* PROBLEM REQUIREMENTS
Starting at the line that contains "Instruction: Click the", transcribe each line exactly through the end of the data below, and skip any pictures.

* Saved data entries
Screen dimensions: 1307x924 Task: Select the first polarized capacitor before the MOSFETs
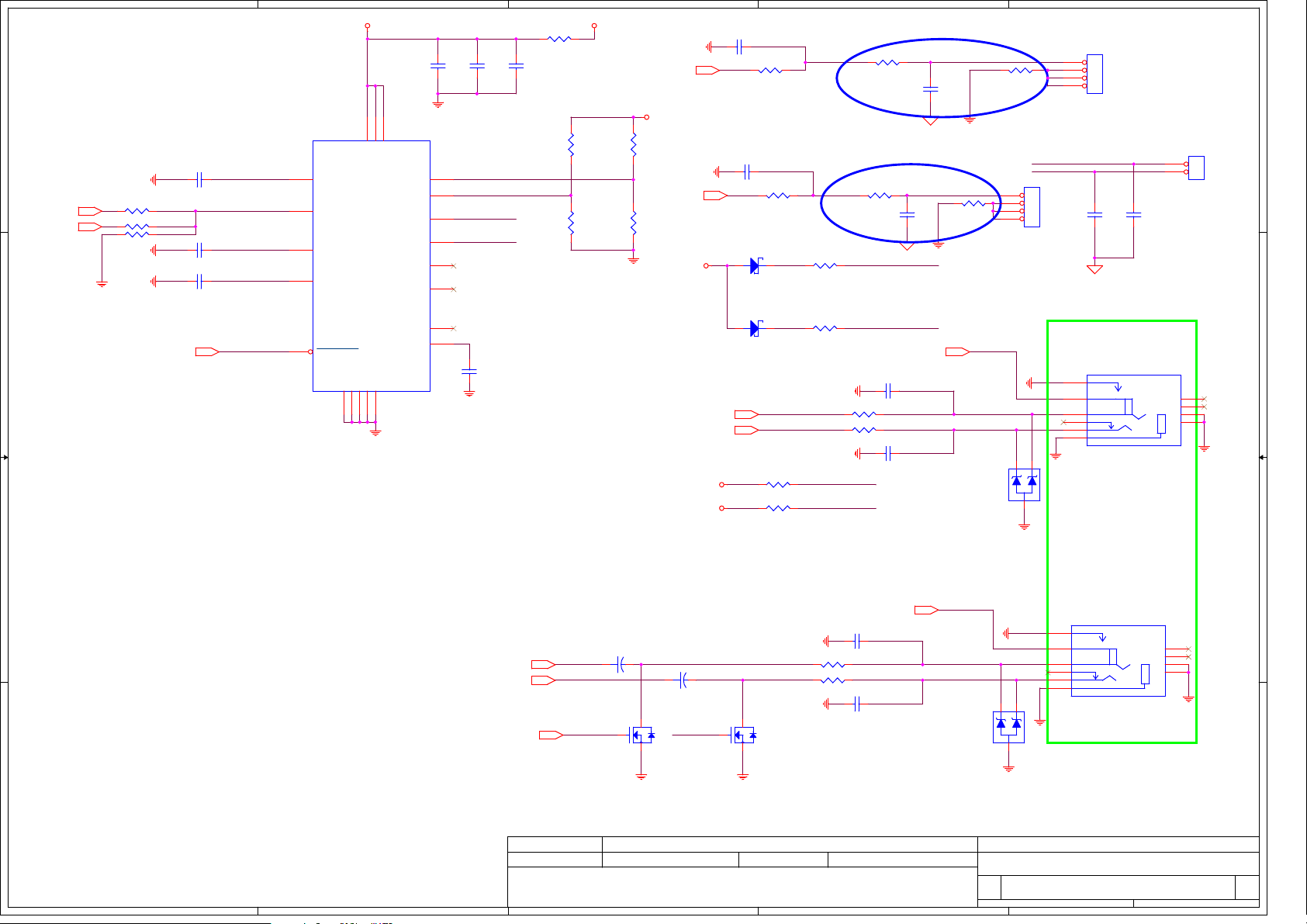point(620,665)
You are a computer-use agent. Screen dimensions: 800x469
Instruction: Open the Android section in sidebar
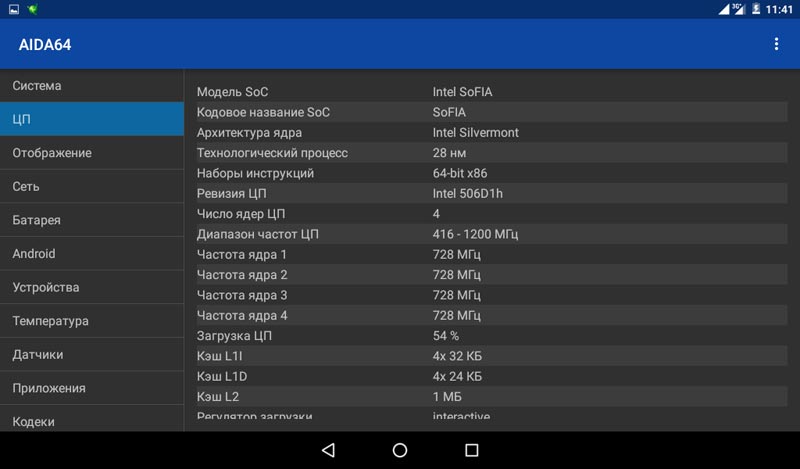pos(92,254)
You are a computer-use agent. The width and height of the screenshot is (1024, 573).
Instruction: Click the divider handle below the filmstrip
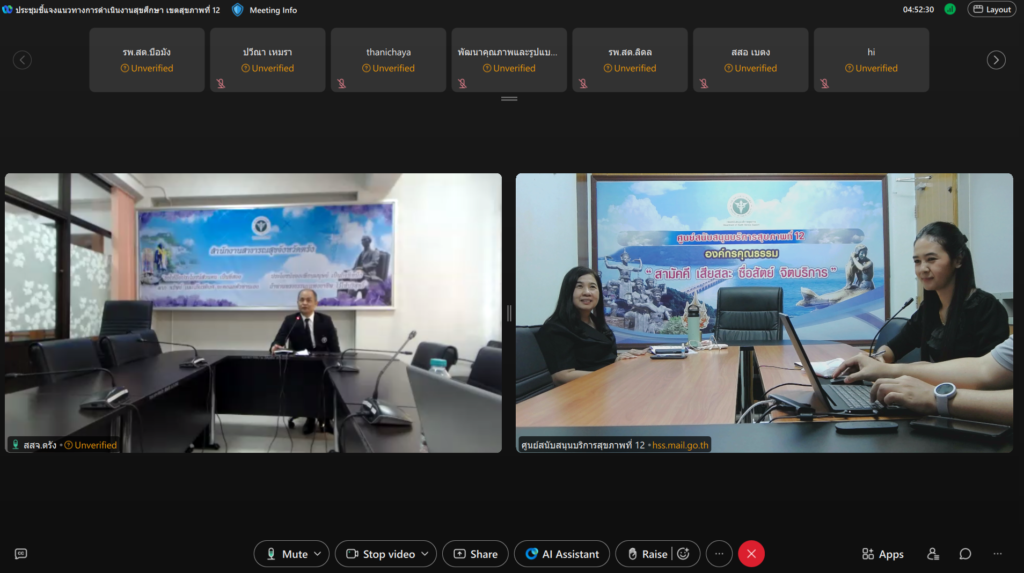[x=509, y=99]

* EXERCISE SOLUTION
Instruction: Click the divider handle below the filmstrip
[x=509, y=99]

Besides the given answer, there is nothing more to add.